Planning departments across London are sitting on a problem that sounds technical but lands squarely on kitchen tables across the city. Duplicate images filed inside planning applications — the same photograph or architectural drawing submitted multiple times under different document labels — are cluttering public portals, burying critical design evidence, and making it materially harder for residents to mount informed objections before consultation deadlines close.
The timing is not incidental. The Starmer government's Planning and Infrastructure Bill, currently moving through Parliament, is pushing local authorities to process applications faster and approve more housing. Tower Hamlets, Southwark, and the London Borough of Newham each have hundreds of live major applications on their portals right now. Speed is the political priority. Clarity, for the moment, is not.
What the Problem Actually Looks Like on the Ground
Residents trying to scrutinise a proposed development on, say, Commercial Road in Whitechapel or a tower block proposal near Elephant and Castle will log onto the Planning Portal — the national system used by most London boroughs — and find a document list that can run to 40 or 50 files for a single application. When duplicates are present, the same elevation drawing might appear three times under subtly different filenames. A resident has no easy way to know which is the live, accurate version. Planning officers, stretched thin across understaffed departments, do not always flag the discrepancy before the statutory 21-day public consultation window closes.
The Greater London Authority's Design for London team has previously flagged document quality as a factor in weakening community engagement on major schemes, though the GLA has not published a specific report isolating duplicate imagery as a standalone issue. What is documented is the broader engagement gap: research by the charity Shelter, published in 2024, found that fewer than one in five people in lower-income urban areas had ever submitted a formal planning objection, with document complexity cited among the barriers.
In Hackney, the local authority's planning service processed more than 3,800 applications in the 2024-25 financial year. Community groups including the Hackney Society and the Shoreditch Trust have run repeated workshops at venues including the Hoxton Hall arts centre to help residents decode what is actually inside a planning file. Volunteers at those sessions describe the duplicate document problem as a recurring source of confusion — particularly among older residents and those for whom English is a second language.
What Needs to Change — and What Residents Can Do Now
The fix is not complicated in principle. The Planning Portal's back-end validation system could be updated to flag identical image files at the point of upload, alerting both the applicant and the receiving authority before the application goes live. Some London boroughs, including the London Borough of Camden, already run internal document checklist audits before publishing major applications online, though this is discretionary rather than required under current national guidance.
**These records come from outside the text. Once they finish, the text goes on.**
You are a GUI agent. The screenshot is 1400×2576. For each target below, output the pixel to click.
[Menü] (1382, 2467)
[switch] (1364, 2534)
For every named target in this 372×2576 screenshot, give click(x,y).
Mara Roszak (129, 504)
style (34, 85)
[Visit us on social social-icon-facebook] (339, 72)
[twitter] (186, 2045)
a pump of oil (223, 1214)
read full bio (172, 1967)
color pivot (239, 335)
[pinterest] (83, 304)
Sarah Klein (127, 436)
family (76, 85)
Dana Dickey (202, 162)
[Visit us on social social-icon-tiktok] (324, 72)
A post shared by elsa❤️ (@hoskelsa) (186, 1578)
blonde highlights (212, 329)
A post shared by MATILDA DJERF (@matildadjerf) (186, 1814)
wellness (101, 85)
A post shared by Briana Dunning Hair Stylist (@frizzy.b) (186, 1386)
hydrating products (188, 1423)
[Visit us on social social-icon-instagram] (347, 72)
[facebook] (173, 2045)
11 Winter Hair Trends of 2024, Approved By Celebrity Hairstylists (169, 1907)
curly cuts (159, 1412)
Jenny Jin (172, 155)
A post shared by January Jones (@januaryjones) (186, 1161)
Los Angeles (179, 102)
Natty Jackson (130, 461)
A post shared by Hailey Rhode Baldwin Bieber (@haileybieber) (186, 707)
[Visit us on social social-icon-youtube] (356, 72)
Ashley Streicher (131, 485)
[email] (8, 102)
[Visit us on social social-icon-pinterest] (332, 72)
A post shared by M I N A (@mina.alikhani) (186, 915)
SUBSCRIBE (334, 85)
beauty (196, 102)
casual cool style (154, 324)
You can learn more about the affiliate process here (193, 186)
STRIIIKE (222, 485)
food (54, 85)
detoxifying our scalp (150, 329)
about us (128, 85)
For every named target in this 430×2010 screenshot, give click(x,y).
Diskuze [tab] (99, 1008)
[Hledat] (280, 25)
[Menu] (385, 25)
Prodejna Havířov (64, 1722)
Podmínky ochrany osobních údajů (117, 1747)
The Department for Housing, Communities and Local Government published updated validation requirements for planning applications in February 2026, but the guidance does not specifically address duplicate digital documents or image file duplication — an omission that housing campaigners have noted in submissions to the ongoing Planning and Infrastructure Bill committee stage.
Until the system catches up, residents have practical options. Anyone lodging an objection to a development in their neighbourhood should download and save every document the moment an application goes live, screenshot the full document list with timestamps, and submit a formal written request to the planning department asking which version of any duplicated document is the definitive one. That request creates an audit trail. Organisations including Just Space, a London-wide community planning network, offer free guidance on navigating portal submissions and can be reached through their website.
Sadiq Khan's London Plan sets out requirements for inclusive design and meaningful consultation on major schemes. Getting the document infrastructure right is the unglamorous precondition for any of that consultation to function. Without it, the people most affected by new development in places like Poplar, Peckham, or Walthamstow are making decisions in the dark.